> WHAT THE EXERCISE ASKS
From the entries below, return exactly the lines beginning at the one that contains "How do I perform: Show" and ending at the one that contains "Open the Настройки", both of them included, and only those lines.

Saved entries:
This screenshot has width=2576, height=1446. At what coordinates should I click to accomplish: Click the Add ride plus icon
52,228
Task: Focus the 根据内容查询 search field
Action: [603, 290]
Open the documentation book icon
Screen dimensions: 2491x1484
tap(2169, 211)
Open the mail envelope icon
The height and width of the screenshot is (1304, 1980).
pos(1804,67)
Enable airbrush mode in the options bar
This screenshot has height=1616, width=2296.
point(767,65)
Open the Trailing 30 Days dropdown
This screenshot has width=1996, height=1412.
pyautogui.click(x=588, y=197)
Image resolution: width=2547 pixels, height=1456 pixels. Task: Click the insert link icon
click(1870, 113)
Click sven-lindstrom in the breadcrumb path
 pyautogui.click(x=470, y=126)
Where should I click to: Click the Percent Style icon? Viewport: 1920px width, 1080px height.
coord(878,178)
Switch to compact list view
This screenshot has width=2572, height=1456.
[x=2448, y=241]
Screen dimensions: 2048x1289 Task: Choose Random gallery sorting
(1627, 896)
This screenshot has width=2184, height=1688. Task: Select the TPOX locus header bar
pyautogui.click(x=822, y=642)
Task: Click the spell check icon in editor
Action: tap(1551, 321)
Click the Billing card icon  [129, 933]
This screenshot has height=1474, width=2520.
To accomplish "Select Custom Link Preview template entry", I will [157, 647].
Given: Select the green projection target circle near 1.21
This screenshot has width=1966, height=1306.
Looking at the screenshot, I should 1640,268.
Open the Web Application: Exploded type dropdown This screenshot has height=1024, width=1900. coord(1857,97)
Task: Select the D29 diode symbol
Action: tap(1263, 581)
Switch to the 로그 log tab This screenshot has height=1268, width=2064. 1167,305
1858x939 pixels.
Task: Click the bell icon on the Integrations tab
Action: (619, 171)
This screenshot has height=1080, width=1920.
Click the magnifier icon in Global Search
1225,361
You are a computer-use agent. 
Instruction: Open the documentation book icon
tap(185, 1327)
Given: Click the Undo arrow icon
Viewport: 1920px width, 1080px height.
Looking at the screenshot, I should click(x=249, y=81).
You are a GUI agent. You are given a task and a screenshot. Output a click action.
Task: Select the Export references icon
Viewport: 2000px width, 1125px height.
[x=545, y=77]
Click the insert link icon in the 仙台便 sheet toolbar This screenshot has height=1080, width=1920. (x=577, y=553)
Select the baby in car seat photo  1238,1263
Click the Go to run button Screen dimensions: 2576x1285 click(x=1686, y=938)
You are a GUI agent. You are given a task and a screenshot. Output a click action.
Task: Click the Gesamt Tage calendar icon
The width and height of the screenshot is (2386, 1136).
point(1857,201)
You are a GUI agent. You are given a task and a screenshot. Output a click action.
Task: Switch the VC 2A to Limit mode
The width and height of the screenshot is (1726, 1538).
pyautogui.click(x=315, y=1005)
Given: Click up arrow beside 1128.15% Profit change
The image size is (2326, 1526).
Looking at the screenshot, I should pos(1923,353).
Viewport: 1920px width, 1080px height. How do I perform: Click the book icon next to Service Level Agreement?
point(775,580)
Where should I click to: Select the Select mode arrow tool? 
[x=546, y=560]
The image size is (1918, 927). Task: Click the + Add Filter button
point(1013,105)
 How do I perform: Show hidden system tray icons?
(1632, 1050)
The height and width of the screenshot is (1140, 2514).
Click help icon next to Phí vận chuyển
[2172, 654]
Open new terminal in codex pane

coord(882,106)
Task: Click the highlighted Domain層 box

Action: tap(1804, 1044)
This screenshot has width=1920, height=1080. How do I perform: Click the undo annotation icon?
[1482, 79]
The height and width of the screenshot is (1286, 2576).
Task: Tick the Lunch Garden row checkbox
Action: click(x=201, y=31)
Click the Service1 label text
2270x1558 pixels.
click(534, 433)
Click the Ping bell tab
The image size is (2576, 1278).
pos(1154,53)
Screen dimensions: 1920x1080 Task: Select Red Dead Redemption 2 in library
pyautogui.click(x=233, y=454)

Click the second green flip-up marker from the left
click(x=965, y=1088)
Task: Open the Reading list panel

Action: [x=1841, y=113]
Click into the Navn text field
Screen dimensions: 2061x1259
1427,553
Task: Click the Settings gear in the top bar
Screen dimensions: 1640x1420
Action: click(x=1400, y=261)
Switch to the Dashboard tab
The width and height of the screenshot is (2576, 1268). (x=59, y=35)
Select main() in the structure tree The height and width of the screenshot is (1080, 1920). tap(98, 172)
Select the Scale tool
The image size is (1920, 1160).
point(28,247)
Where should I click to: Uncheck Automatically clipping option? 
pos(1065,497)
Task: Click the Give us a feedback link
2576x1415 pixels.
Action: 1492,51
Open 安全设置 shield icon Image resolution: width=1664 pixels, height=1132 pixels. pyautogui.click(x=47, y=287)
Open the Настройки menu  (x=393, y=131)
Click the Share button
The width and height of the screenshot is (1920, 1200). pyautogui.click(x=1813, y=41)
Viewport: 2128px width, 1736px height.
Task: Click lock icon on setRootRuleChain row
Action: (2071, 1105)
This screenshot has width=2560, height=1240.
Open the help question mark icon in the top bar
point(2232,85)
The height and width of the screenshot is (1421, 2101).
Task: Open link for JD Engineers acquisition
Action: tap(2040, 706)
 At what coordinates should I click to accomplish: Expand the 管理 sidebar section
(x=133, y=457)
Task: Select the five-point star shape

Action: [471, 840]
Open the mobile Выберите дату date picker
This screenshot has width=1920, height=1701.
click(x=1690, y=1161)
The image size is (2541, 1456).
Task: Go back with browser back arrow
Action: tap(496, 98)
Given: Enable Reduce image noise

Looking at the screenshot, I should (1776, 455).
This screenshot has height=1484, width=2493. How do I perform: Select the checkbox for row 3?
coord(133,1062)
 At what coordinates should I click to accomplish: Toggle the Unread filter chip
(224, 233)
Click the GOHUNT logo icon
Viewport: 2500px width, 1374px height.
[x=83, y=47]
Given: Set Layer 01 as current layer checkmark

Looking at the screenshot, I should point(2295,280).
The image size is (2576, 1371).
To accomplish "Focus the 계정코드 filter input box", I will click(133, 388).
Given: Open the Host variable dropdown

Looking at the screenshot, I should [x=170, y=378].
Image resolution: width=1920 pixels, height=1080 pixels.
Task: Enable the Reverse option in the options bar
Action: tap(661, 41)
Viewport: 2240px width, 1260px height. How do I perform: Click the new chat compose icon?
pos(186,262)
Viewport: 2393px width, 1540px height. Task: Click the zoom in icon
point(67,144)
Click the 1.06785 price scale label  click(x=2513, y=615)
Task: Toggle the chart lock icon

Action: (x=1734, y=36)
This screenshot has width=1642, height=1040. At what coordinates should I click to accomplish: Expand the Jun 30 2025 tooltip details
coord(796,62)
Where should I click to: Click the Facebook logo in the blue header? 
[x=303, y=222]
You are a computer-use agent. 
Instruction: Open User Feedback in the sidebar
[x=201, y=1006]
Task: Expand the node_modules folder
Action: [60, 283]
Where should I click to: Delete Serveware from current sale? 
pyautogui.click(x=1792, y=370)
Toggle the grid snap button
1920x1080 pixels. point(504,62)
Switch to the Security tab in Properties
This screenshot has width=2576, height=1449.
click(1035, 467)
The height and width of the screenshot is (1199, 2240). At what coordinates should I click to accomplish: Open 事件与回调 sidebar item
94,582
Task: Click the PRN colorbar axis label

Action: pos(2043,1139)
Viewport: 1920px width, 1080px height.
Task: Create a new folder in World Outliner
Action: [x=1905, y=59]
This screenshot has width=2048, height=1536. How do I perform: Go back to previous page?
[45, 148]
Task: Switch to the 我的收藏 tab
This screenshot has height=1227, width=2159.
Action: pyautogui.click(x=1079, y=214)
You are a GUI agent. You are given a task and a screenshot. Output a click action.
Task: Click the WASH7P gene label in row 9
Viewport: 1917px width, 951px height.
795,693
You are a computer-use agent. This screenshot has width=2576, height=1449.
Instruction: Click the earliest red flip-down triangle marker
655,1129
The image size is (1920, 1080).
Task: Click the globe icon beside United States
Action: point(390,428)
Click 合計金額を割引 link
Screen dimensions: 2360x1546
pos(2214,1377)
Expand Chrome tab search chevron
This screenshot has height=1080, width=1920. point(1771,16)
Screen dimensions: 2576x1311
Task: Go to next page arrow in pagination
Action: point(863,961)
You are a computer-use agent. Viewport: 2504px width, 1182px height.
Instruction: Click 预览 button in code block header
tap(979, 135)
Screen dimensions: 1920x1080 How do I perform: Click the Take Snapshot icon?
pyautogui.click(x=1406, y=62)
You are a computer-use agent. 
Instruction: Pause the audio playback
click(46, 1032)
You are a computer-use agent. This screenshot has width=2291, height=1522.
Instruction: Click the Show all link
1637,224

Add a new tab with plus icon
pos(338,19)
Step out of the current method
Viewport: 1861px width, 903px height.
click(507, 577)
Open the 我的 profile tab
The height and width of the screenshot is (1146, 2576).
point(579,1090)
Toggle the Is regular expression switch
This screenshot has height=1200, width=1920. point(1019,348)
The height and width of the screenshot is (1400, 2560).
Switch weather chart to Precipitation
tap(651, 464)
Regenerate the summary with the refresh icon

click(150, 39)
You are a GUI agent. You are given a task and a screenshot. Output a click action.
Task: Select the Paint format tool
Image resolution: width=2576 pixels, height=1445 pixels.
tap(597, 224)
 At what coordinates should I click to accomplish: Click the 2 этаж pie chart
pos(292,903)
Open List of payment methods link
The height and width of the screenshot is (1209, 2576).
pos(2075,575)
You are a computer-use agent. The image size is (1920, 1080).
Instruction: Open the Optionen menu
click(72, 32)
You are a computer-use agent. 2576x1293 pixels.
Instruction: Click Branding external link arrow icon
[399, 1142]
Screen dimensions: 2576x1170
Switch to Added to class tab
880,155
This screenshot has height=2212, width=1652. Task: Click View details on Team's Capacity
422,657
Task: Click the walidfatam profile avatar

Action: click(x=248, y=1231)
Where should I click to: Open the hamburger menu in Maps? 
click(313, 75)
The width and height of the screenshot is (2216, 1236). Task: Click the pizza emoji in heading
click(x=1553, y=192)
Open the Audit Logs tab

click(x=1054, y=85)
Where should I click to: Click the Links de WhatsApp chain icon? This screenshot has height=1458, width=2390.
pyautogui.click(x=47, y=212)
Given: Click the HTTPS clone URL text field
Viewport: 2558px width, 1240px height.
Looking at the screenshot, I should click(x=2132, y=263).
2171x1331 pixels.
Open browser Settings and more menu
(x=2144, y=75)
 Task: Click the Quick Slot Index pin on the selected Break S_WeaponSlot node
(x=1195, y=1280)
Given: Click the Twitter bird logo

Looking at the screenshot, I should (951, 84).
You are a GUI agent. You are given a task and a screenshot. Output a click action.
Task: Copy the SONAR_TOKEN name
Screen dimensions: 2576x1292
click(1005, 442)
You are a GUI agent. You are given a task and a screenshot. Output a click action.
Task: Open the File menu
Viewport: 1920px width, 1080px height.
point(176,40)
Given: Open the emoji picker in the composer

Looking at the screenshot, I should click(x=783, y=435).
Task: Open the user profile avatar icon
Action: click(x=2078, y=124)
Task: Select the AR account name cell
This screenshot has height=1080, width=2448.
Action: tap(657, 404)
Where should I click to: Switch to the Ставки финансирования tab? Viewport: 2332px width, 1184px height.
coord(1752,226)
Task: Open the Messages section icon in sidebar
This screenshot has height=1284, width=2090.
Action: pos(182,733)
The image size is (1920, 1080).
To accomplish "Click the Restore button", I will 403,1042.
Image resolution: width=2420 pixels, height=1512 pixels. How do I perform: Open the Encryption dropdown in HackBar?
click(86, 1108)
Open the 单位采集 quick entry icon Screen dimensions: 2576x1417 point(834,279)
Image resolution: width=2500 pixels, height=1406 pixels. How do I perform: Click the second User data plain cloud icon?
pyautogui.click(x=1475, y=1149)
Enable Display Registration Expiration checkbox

> THE ANSWER
 How do I perform: Show hidden system tray icons?
(1632, 1050)
The height and width of the screenshot is (1140, 2514).
Click help icon next to Phí vận chuyển
[2172, 654]
Open new terminal in codex pane

coord(882,106)
Task: Click the highlighted Domain層 box

Action: tap(1804, 1044)
This screenshot has width=1920, height=1080. How do I perform: Click the undo annotation icon?
[1482, 79]
The height and width of the screenshot is (1286, 2576).
Task: Tick the Lunch Garden row checkbox
Action: click(x=201, y=31)
Click the Service1 label text
2270x1558 pixels.
click(534, 433)
Click the Ping bell tab
The image size is (2576, 1278).
pos(1154,53)
Screen dimensions: 1920x1080 Task: Select Red Dead Redemption 2 in library
pyautogui.click(x=233, y=454)

Click the second green flip-up marker from the left
click(x=965, y=1088)
Task: Open the Reading list panel

Action: [x=1841, y=113]
Click into the Navn text field
Screen dimensions: 2061x1259
1427,553
Task: Click the Settings gear in the top bar
Screen dimensions: 1640x1420
Action: click(x=1400, y=261)
Switch to the Dashboard tab
The width and height of the screenshot is (2576, 1268). (x=59, y=35)
Select main() in the structure tree The height and width of the screenshot is (1080, 1920). tap(98, 172)
Select the Scale tool
The image size is (1920, 1160).
point(28,247)
Where should I click to: Uncheck Automatically clipping option? 
pos(1065,497)
Task: Click the Give us a feedback link
2576x1415 pixels.
Action: 1492,51
Open 安全设置 shield icon Image resolution: width=1664 pixels, height=1132 pixels. pyautogui.click(x=47, y=287)
Open the Настройки menu  (x=393, y=131)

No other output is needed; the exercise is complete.